Day establishes an opposition between the "logic of hegemony" and the "logic of affinity." Hegemony, he tells us, is totalizing and state-centered. It operates, equally in either what he likes to term its "(neo)liberal" or its "(post)marxist" variants, by means of demand, representation, recognition, and integration. From the very moment that politics is predicated on the demand, it implies and invokes the existence of a state before which the individual or group constituted in the demand seeks to be represented, and by which it hopes to be first recognized and then integrated. Affinity, on the other hand, begins with Exodus and establishes self-generated (and self-valorizing) communities predicated on a "groundless solidarity" and "infinite responsibility" that are always open to the new and the other.
Though inspired by, and driven in part by an attempt to revindicate, the historical tradition of anarchist thought from William Godwin to Gustav Landauer, Day also stresses the contribution of poststructuralist and postmodern theorists such as Foucault and (above all) Deleuze and Guattari. He is particularly interested in the figure of the "smith" found in A Thousand Plateaus: the smith, located somewhere between nomad and citizen, opens up and inhabits the "holey space" that is neither fully smooth nor fully striated. The smith, Day argues, is "the autonomous subject of the coming communities" (128).
Day puts his case forcefully and in large part convincingly. There is no doubt that we should leave the dead carcass of hegemony and hegemonic thought well behind us. Yet the final few pages of Gramsci is Dead indicate some gnawing problems with his grand narrative pitting hegemony against affinity. Here he acknowledges that states are no longer sovereign as they once were, and that this is in part because "corporations [are] working to undermine" them (217). "Decentralization," Day admits, "just as easily, and much more likely under current conditions, means a shift from modern discipline to postmodern control" (216). Distinguishing between "radicle and radical forms of rhizomatic organization," he notes that "maintaining this differentiation will become an ever-more pressing task" (216).

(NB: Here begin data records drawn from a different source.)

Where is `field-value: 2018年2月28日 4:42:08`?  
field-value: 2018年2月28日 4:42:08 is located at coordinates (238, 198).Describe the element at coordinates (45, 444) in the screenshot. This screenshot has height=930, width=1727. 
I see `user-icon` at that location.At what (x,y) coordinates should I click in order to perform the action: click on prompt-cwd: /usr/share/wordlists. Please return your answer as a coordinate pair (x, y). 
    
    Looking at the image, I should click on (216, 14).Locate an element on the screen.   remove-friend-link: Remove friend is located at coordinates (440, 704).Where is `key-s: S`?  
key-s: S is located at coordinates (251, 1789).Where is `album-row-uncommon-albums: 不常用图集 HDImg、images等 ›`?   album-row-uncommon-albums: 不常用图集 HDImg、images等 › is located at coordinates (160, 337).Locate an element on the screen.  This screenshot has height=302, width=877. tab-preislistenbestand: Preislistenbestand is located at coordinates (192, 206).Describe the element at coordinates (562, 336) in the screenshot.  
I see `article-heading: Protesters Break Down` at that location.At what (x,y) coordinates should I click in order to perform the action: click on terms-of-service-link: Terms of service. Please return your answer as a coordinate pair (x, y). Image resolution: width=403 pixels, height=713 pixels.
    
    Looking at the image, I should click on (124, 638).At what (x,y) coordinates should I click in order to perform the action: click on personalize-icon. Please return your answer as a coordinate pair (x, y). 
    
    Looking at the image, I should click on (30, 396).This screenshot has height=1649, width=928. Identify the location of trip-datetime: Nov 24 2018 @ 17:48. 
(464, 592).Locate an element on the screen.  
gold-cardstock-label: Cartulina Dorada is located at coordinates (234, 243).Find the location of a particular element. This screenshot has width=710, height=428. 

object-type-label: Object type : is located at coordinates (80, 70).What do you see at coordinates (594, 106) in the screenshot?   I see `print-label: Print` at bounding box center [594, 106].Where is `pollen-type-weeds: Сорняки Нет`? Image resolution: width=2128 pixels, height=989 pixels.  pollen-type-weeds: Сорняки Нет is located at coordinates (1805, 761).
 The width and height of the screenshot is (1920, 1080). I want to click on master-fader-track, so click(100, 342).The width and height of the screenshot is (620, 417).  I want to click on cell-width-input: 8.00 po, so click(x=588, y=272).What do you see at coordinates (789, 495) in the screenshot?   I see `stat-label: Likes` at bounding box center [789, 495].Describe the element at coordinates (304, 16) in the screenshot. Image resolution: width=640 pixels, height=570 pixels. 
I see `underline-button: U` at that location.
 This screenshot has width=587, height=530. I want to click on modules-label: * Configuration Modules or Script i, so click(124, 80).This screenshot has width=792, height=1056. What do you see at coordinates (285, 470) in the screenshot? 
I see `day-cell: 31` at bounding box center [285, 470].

For indeed, the notion of a grand struggle between hegemony and affinity no longer makes much sense (if it ever did). We live in posthegemonic times, in which control is exerted directly and immediately by affective and habitual means. And on the other hand, for all the fine examples of social movements that Day puts forward, from the Zapatistas to No One is Illegal, from Participatory Economics to People's Global Action, I am not sure that we can be quite so sanguine these days about Temporary Autonomous Zones, or that "clearly, an experiment carried out as part of a mass movement is much more dangerous than the same experiment undertaken by one or more packs" (176). What, after all, about the pack that carried out its experimentation on September 11th 2001, a day that cannot be so glibly despatched as "the Day of the Great Excuse for Oppression" (32).
In short, beyond attention-grabbing and unenlightening exclamations (Gramsci is Dead!), rather more work is required to construct a theory of posthegemony.